VIRGINIA KEY, Fla. – There are questions about the future of historic Virginia Key after the mayor of Miami refused to veto the city’s takeover of the board of trustees.
That decision has angered many local Black leaders.
N. Patrick Range II is the now-former chairman of the Virginia Key Beach Park Trust, a group of volunteers which oversaw the area’s preservation and restoration.
“To just simply be snatched out of that process is really unbelievable,” Range said. “For us to be stewards over this land for the length of time that we have been, to just abruptly have it taken from us is just very disturbing.”
Virginia Key Beach was once the only beach accessible to Black Miami and during times of segregation.

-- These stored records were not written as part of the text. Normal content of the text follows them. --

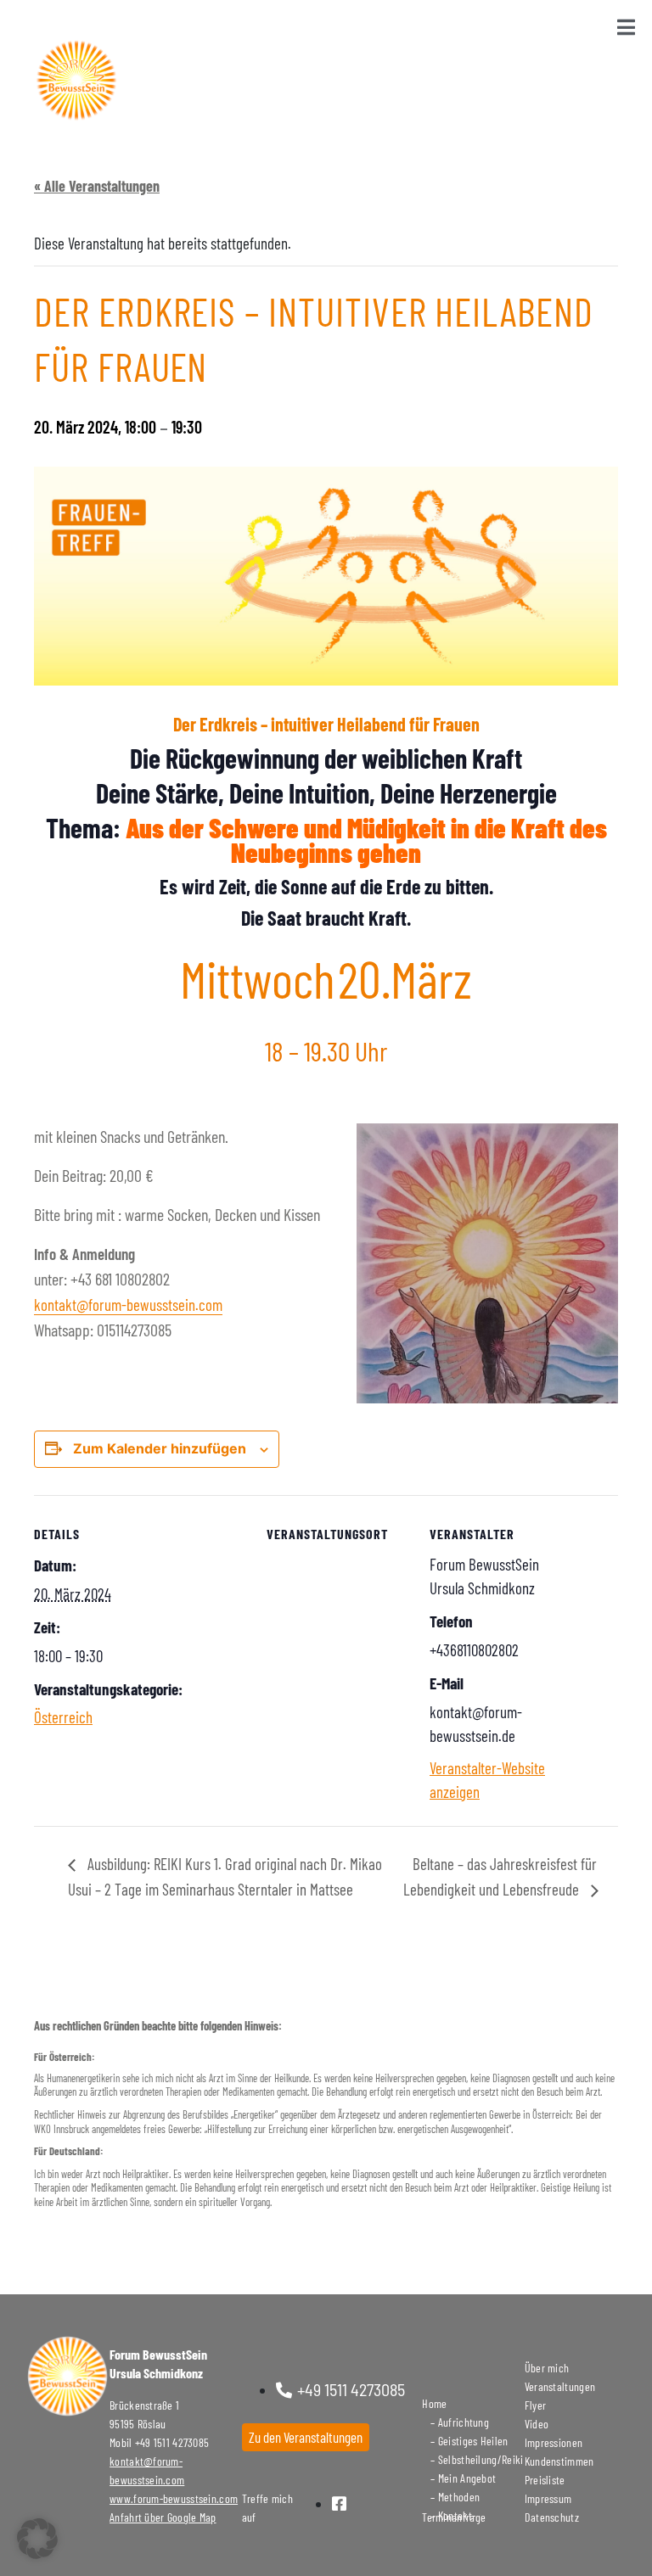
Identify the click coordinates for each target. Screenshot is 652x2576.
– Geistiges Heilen (465, 2440)
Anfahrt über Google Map (163, 2517)
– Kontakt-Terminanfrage (454, 2516)
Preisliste (545, 2479)
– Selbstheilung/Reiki (472, 2459)
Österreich (63, 1717)
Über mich (547, 2367)
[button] (37, 2538)
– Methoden (451, 2496)
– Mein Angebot (459, 2478)
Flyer (536, 2405)
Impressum (548, 2498)
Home (434, 2403)
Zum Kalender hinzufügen (159, 1448)
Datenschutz (552, 2517)
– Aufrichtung (455, 2422)
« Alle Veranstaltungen (97, 185)
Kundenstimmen (559, 2461)
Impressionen (554, 2442)
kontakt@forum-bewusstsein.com (128, 1304)
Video (537, 2423)
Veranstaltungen (560, 2386)
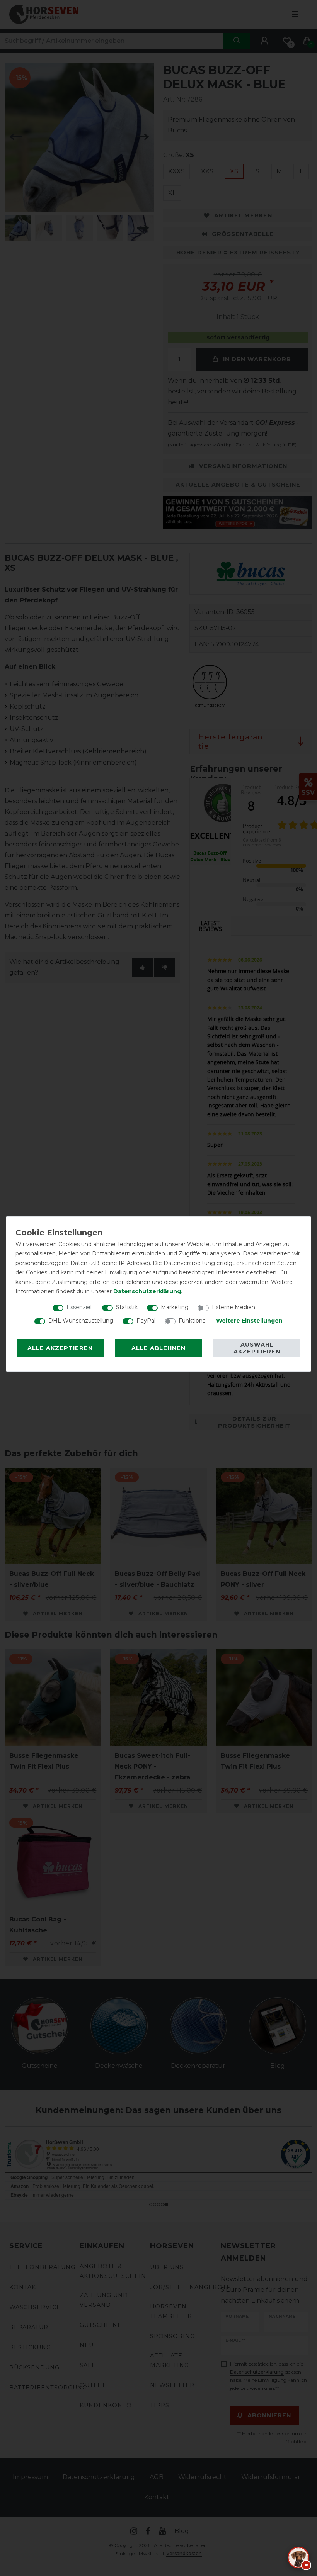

“That was the beach that we could to recreate, to celebrate,” Range said.
But in a 4-1 vote earlier this month, the Miami City Commission chose to take control of it, ousting every existing member of the majority Black trust and making Commissioner Cristine King its chair.
“To replace these persons, whatever their color, with folks who have not been involved, and who really don’t have a clue what’s going on there, is the slap in the face,” said Range.
Among their issues with the trust, the commission cited slow progress on plans for a Miami Black History Museum at Virginia Key Beach Park.
“Part of that has been because of the lack of political will and structure and support,” Range said.
After the vote, a group of local Black community stakeholders penned a letter to Miami Mayor Francis Suarez, urging him to use his veto power.
He did not, leading to the commission take over.